December 5, 2013
On September 10th, the Canadian Competition Bureau announced a public consultation for suggestions where it should intervene in regulated markets (i.e., where the Bureau does not have direct enforcement powers given the existence of legislation or regulations sanctioning conduct that would otherwise violate the Competition Act).
Earlier today, the Commissioner of Competition John Pecman announced the first of the Bureau’s new regulatory intervention efforts, into the regulation of pharmacists in Alberta, and in particular a debate over a proposed prohibition on inducements by pharmacists for drugs. For background relating to the Alberta proposal to prohibit pharmacist inducements see: Amendments Proposed to Prohibit Inducements.
Today’s announcement confirms the Bureau’s continued interest in the regulated professions. The announcement also touches on a number of more specific Bureau priorities, including associations, regulated professions, pharmaceuticals and health care more generally (as well as the intersection of competition and the “regulated conduct defence”).
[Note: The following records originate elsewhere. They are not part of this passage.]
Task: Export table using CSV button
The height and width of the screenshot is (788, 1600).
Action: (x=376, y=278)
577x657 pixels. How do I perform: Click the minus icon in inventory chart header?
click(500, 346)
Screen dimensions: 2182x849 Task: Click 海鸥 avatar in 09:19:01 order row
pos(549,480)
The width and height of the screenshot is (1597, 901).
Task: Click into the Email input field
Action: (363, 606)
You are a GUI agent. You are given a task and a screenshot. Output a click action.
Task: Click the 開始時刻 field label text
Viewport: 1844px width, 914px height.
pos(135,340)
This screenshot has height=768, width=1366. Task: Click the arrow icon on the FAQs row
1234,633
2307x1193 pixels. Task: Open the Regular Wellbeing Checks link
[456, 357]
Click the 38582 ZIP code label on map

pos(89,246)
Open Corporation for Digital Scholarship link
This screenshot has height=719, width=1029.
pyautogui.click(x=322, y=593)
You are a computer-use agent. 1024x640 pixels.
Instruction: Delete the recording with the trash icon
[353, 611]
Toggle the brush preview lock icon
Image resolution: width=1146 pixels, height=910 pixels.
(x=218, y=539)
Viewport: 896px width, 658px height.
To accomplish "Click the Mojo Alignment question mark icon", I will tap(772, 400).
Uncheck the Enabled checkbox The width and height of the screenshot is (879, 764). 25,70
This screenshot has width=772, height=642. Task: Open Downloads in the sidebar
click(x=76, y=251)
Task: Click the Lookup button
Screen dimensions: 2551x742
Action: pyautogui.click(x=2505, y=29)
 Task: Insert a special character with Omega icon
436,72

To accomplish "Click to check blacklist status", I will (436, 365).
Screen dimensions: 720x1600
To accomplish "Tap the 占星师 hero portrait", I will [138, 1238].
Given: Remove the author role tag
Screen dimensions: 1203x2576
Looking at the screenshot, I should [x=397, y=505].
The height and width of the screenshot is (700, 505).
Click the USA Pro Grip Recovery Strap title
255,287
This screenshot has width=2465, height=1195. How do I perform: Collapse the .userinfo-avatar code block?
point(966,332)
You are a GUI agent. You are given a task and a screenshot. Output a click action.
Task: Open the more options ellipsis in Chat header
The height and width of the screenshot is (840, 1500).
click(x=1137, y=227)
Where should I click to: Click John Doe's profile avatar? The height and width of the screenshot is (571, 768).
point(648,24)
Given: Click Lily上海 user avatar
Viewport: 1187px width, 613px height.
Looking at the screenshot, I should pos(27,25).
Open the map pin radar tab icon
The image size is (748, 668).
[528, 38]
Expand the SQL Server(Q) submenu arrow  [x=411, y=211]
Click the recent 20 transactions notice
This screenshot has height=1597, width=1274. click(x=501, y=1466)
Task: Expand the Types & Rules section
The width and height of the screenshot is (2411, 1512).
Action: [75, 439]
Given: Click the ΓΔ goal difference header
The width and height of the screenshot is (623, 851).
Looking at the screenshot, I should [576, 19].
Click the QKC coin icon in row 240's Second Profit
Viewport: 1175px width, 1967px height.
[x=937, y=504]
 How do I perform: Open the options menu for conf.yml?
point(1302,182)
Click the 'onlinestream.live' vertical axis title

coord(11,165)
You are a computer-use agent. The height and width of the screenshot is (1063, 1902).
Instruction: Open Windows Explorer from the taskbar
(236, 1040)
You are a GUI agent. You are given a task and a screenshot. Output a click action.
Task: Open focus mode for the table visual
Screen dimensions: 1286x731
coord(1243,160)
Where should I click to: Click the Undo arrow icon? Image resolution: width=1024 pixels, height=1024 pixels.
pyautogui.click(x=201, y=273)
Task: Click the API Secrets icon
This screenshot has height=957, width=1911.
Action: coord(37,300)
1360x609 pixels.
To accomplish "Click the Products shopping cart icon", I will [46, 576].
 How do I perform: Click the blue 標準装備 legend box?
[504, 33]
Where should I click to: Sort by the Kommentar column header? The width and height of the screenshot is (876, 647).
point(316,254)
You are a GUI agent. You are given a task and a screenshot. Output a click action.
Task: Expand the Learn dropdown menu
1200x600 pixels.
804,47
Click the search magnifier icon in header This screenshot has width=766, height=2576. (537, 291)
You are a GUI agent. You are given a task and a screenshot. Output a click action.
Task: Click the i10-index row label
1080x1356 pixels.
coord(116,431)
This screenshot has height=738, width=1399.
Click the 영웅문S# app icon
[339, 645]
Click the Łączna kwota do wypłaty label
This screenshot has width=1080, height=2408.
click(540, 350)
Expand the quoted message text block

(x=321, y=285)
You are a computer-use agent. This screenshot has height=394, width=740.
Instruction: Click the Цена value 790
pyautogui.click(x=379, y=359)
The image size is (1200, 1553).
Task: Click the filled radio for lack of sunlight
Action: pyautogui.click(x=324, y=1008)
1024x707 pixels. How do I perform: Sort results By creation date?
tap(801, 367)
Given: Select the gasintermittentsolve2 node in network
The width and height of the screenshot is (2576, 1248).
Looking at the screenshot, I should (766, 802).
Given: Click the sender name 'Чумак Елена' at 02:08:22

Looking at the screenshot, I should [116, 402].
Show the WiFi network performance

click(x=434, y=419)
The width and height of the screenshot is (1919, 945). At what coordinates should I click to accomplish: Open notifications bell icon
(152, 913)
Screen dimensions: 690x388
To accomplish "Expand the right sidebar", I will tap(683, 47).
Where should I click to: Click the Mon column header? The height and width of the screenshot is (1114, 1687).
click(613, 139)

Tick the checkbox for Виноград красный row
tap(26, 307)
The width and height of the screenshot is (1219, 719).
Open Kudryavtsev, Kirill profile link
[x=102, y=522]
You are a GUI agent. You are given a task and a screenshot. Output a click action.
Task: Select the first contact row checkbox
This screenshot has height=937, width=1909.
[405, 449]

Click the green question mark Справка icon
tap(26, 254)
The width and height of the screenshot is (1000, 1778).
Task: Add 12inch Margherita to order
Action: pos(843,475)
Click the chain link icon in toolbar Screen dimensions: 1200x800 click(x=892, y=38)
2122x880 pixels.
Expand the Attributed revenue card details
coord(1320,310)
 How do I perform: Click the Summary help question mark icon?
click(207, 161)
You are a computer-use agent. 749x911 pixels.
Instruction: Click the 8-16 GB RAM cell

With respect to the specifics of this particular intervention, the Bureau appears from its letter to the Alberta College of Pharmacists to be concerned with proposed restrictions on pharmacist-offered inducements (i.e., cash, gifts, points, loyalty points, coupons or other discounts) for drugs. The Bureau has questioned whether data exists to support concerns that inducements may negatively impact patient consumption patterns, pharmacists’ ability to offer impartial decision-making or interfere with the best provision of health care.
The Bureau is also arguing that drug markets, like other markets, should be “as competitive as possible” given their direct impact on Canadians and raised a question that arises fairly frequently in the regulated professions and discounts area – namely whether discounts or low pricing necessarily mean consumers are not receiving adequate service. In some instances this may be true, but blanket bans on discounts, rebates or other incentives may well chill innovative or more efficient business models, whether in pharmacy or pharmaceutical-related or other markets.
This is also not new ground for the Bureau. It has intervened in the past into pharmaceutical related markets (for example the Bureau’s 2007 Generic Drug Sector Study and generic drug report entitled Benefiting from Generic Drug Competition in Canada) and raised concerns with legislative restrictions on discounting in the professions, including in relation to a legislative ban on rebates for real estate services (also in Alberta).
In any event, it will be interesting to see whether this “regulator-regulator chat” so to speak will lead to less restrictions on pharmacy services in Alberta.